3 Discrete Random Variables

3.1 Probability Distribution for Discrete Random Variables

A complete description of a discrete random variable requires that we specify the possible values the random variable can assume and the probability associated with each value.

The probability distribution of a discrete random variable is a graph, table, or formula that specifies the probability associated with each possible value the random variable can assume.

Imagine we toss two coins. The random variable \(x\) can assume values 0, 1, and 2. What is the probability of:

\[ P(x=0) = P(TT) \] \[ P(x=1) = P(TH) + P(HT) \] \[ P(x=2) = P(HH) \] \[ T= tail \] \[ H = Head \]

TT <- 1/4
TH <- 1/4 + 1/4
HH <- 1/4
print(paste("TT=", TT, ", TH=", TH, ", HH=", HH))
## [1] "TT= 0.25 , TH= 0.5 , HH= 0.25"

The probabilities as the heights of vertical lines over the corresponding values of \(x\).

Mean of a discrete random variable

To get the population mean of the random variable \(x\), we multiply each possible value of \(x\) by its probability \(p(x)\) and then sum this product over all possible values of x. The mean of x is also referred to as the expected value of x, denoted \(E(x)\).

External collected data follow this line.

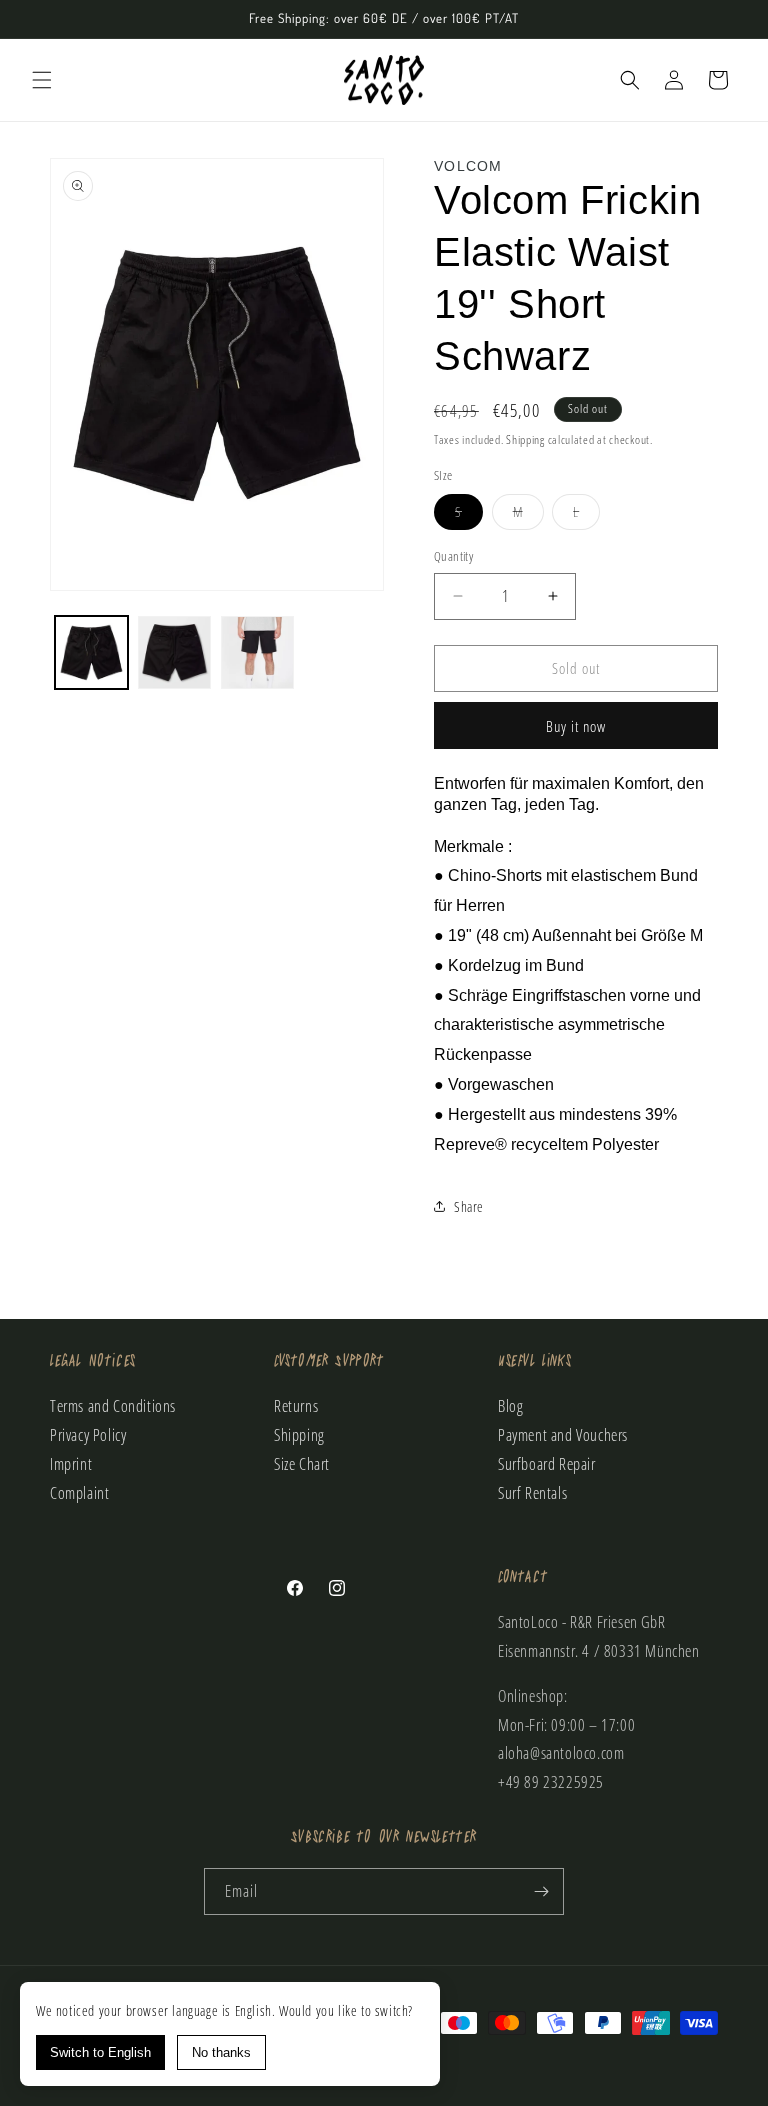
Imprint (71, 1464)
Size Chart (302, 1464)
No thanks (221, 2052)
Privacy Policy (88, 1435)
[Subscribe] (541, 1891)
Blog (510, 1406)
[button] (42, 80)
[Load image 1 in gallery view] (91, 652)
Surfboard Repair (547, 1464)
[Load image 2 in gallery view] (174, 652)
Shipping (525, 439)
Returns (296, 1406)
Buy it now (576, 726)
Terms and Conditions (113, 1406)
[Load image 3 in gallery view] (257, 652)
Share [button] (469, 1206)
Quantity (453, 556)
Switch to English (100, 2052)
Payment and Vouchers (563, 1435)
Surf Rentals (532, 1493)
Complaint (79, 1493)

\[ \mu = E(x) = \sum{xp(x)} \]

Example

Suppose you work for an insurance company, and you sell a 10,000 one- year term insurance policy at an annual premium of 290. Actuarial tables show that the probability of death during the next year for a person of your customer’s age, sex, health, etc., is .001.

What is the expected gain (amount of money made by the company) for a policy of this type?

290*.999 + (9710)*.001
## [1] 299.42

Variance of a discrete random variable

The population variance \(\sigma^2\) is defined as the average of the squared distance of \(x\) from the population mean \(\mu\). Because \(x\) is a random variable, the squared distance, \((x - \mu)^2\), is also a random variable.

\[ \sigma^2 = E[(x-\sigma)^2] = \sum(x-\mu)^2p(x) \] The standard deviation of x is defined as the square root of the variance \(\sigma^2\).

Example

Suppose you invest a fixed sum of money in each of five Internet business ventures.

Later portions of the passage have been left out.